─── Record extracts
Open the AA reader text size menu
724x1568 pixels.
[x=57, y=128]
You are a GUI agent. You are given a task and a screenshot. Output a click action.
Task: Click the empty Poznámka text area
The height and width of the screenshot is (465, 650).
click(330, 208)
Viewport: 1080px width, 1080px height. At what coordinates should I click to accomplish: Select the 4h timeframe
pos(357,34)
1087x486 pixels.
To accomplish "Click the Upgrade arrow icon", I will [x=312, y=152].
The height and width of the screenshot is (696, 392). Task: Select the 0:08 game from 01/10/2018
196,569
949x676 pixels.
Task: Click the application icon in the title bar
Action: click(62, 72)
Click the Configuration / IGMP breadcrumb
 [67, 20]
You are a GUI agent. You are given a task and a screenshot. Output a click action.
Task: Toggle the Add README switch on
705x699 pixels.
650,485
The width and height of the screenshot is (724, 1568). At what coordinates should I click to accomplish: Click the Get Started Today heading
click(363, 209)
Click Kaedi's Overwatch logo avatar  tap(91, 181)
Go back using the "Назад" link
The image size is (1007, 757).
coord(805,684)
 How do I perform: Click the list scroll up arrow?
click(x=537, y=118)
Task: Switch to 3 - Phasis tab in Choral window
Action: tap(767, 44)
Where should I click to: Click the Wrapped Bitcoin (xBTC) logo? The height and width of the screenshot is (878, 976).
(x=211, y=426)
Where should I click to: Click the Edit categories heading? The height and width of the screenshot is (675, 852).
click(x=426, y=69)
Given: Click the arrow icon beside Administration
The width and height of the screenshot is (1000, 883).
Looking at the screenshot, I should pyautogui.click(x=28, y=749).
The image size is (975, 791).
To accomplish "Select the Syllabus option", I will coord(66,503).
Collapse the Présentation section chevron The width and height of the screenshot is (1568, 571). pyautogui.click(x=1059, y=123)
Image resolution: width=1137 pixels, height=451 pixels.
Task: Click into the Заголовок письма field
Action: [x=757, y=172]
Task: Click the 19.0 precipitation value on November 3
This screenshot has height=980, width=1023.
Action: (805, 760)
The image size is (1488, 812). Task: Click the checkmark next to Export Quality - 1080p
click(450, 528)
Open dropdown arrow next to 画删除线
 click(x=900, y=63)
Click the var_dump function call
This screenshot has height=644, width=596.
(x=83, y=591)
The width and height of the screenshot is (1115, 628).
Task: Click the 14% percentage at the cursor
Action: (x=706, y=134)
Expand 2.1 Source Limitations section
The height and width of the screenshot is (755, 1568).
──────
Prompt.
Take the entries above and set them all down again exactly as they read.

Solution.
Open the AA reader text size menu
724x1568 pixels.
[x=57, y=128]
You are a GUI agent. You are given a task and a screenshot. Output a click action.
Task: Click the empty Poznámka text area
The height and width of the screenshot is (465, 650).
click(330, 208)
Viewport: 1080px width, 1080px height. At what coordinates should I click to accomplish: Select the 4h timeframe
pos(357,34)
1087x486 pixels.
To accomplish "Click the Upgrade arrow icon", I will [x=312, y=152].
The height and width of the screenshot is (696, 392). Task: Select the 0:08 game from 01/10/2018
196,569
949x676 pixels.
Task: Click the application icon in the title bar
Action: click(62, 72)
Click the Configuration / IGMP breadcrumb
 [67, 20]
You are a GUI agent. You are given a task and a screenshot. Output a click action.
Task: Toggle the Add README switch on
705x699 pixels.
650,485
The width and height of the screenshot is (724, 1568). At what coordinates should I click to accomplish: Click the Get Started Today heading
click(363, 209)
Click Kaedi's Overwatch logo avatar  tap(91, 181)
Go back using the "Назад" link
The image size is (1007, 757).
coord(805,684)
 How do I perform: Click the list scroll up arrow?
click(x=537, y=118)
Task: Switch to 3 - Phasis tab in Choral window
Action: tap(767, 44)
Where should I click to: Click the Wrapped Bitcoin (xBTC) logo? The height and width of the screenshot is (878, 976).
(x=211, y=426)
Where should I click to: Click the Edit categories heading? The height and width of the screenshot is (675, 852).
click(x=426, y=69)
Given: Click the arrow icon beside Administration
The width and height of the screenshot is (1000, 883).
Looking at the screenshot, I should pyautogui.click(x=28, y=749).
The image size is (975, 791).
To accomplish "Select the Syllabus option", I will coord(66,503).
Collapse the Présentation section chevron The width and height of the screenshot is (1568, 571). pyautogui.click(x=1059, y=123)
Image resolution: width=1137 pixels, height=451 pixels.
Task: Click into the Заголовок письма field
Action: [x=757, y=172]
Task: Click the 19.0 precipitation value on November 3
This screenshot has height=980, width=1023.
Action: (805, 760)
The image size is (1488, 812). Task: Click the checkmark next to Export Quality - 1080p
click(450, 528)
Open dropdown arrow next to 画删除线
 click(x=900, y=63)
Click the var_dump function call
This screenshot has height=644, width=596.
(x=83, y=591)
The width and height of the screenshot is (1115, 628).
Task: Click the 14% percentage at the cursor
Action: (x=706, y=134)
Expand 2.1 Source Limitations section
The height and width of the screenshot is (755, 1568).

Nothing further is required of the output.